Stored data
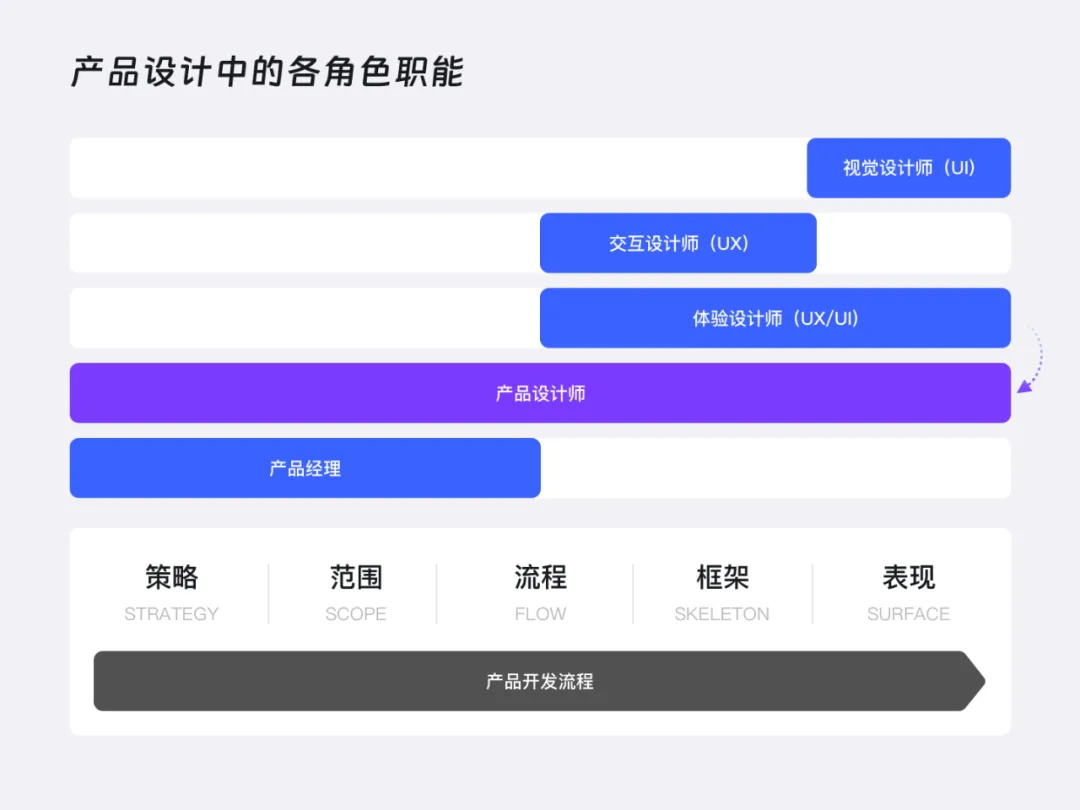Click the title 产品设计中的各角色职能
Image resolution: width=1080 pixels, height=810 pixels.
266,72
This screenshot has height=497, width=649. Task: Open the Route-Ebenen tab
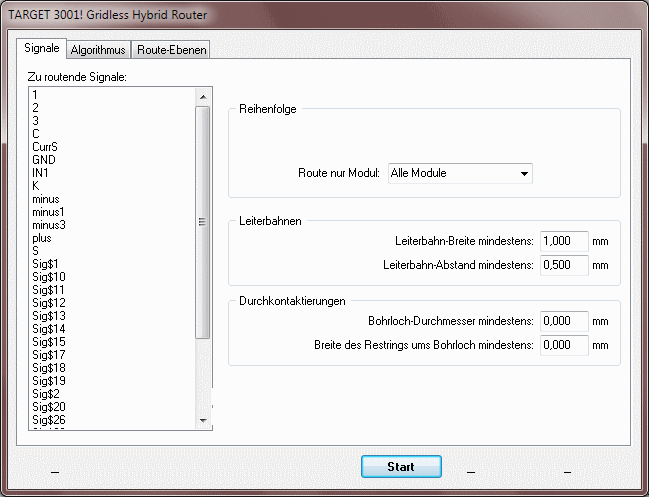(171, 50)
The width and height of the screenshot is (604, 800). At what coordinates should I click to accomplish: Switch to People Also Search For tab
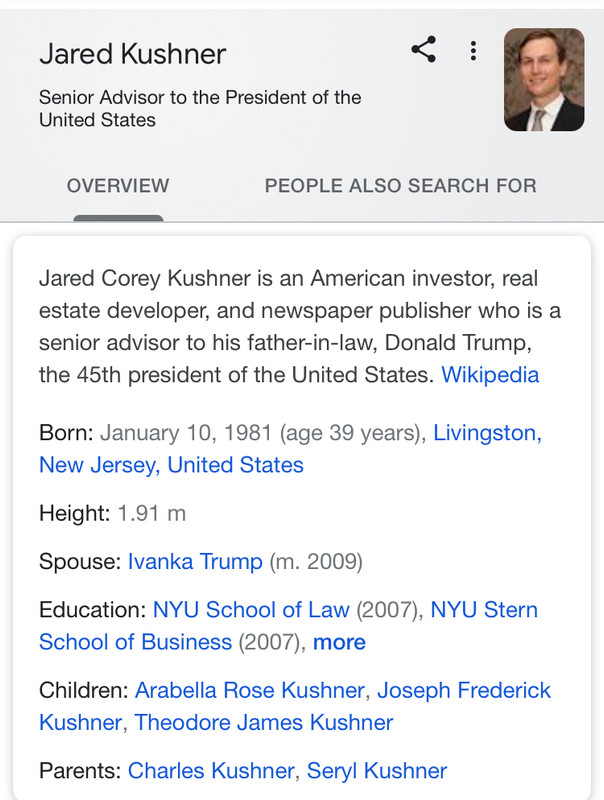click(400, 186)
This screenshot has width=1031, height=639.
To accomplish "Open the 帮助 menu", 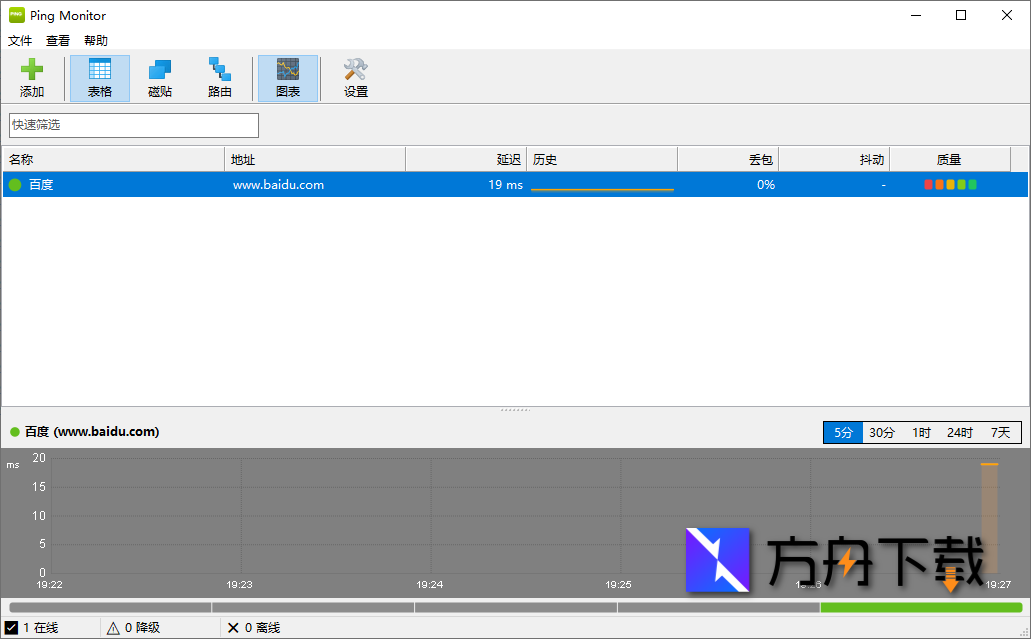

Task to carry out
Each line from the one containing "This screenshot has width=1031, height=639." through the last line above should be retyped exactly, and no other line. Any picture is to be left out.

Exercise response
This screenshot has width=1031, height=639.
To accomplish "Open the 帮助 menu", 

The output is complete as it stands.